Mar Aberto, 20 de Novembro de 2013.
São 6h30min quando, pela primeira vez, abrimos a genoa toda, porque o vento (SE sempre) caiu para 13 nós. O barco que velejava a 5,5 nós passou para oito nós de velocidade. Mas a vela grande continua ainda rizada, vamos observar mais um pouco. A cor da água é verde, perdeu aquele azul dos outros dias; profundidade de 57 metros e ondas menores do que um metro.

• [O QUE FAZER]:
De acordo com o texto em estudo, qual velocidade o barco passou a ter depois que a genoa foi aberta toda?

• [MATERIAL FORNECIDO]:
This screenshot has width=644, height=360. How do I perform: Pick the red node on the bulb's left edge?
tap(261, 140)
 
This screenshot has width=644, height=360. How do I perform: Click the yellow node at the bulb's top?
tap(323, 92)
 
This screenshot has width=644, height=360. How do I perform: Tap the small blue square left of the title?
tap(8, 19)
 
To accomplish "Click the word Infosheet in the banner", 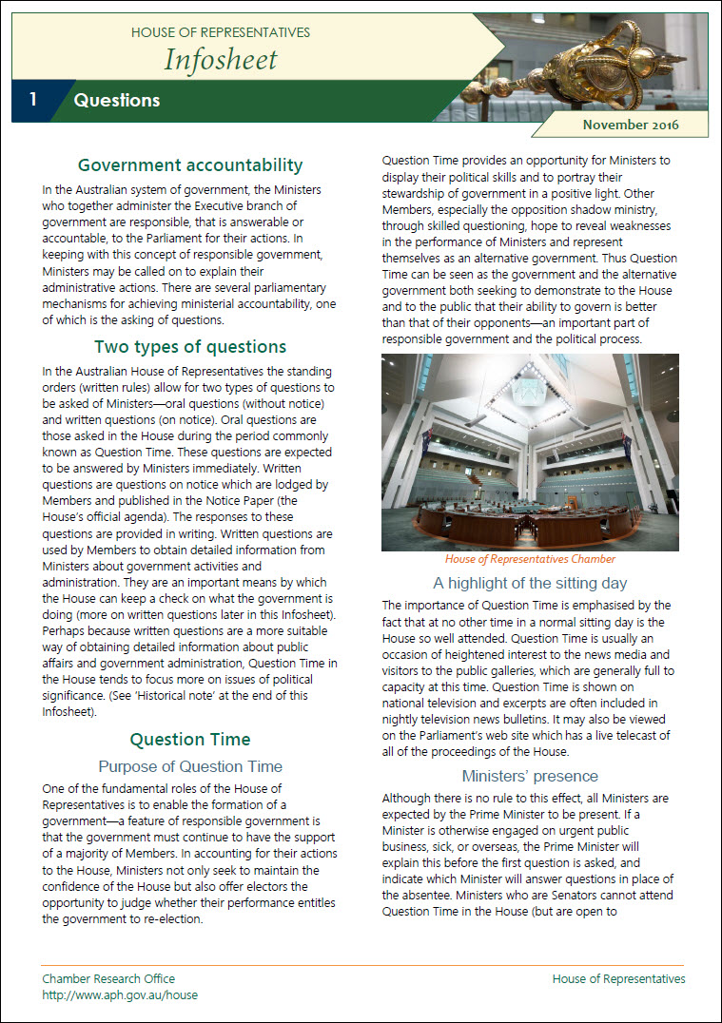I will pos(221,59).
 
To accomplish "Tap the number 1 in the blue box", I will pos(33,100).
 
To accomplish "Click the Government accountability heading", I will pos(190,165).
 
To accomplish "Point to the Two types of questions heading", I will pos(190,346).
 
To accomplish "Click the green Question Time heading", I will pos(190,739).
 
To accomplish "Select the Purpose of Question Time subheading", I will pos(190,766).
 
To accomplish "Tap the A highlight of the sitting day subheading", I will pos(530,583).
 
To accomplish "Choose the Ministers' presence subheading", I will pos(530,776).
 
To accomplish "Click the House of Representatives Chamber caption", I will pos(530,559).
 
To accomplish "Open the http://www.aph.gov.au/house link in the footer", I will pos(120,994).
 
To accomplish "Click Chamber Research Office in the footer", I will pos(108,978).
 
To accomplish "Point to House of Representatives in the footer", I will pos(618,978).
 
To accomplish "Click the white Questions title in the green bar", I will pos(117,100).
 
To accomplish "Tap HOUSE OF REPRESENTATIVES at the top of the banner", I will pos(221,32).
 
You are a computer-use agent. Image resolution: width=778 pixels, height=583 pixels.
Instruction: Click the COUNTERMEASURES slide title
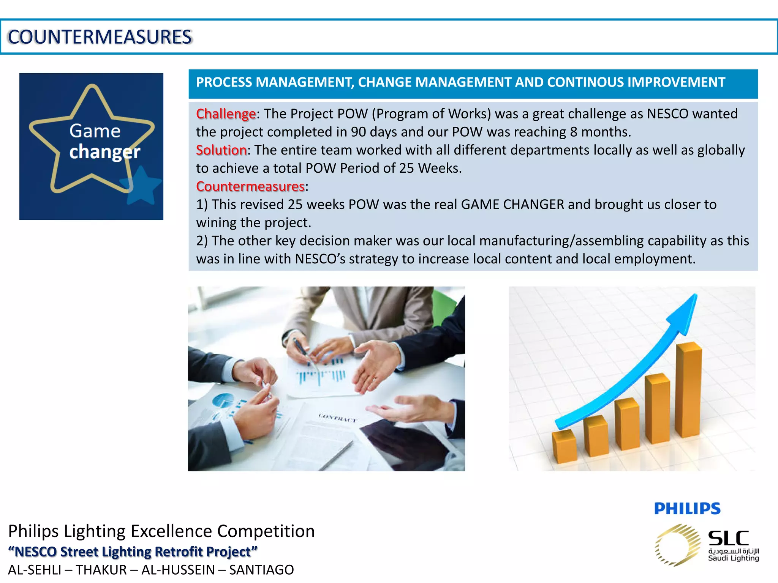[x=100, y=37]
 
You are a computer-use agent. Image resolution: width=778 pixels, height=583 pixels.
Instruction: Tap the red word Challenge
[x=226, y=114]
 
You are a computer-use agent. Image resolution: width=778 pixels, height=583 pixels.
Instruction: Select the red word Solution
[x=221, y=150]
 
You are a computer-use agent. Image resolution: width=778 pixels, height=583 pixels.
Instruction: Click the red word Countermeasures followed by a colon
[x=250, y=186]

• [RESPOSTA]:
O barco passou de 5,5 nós para oito nós de velocidade.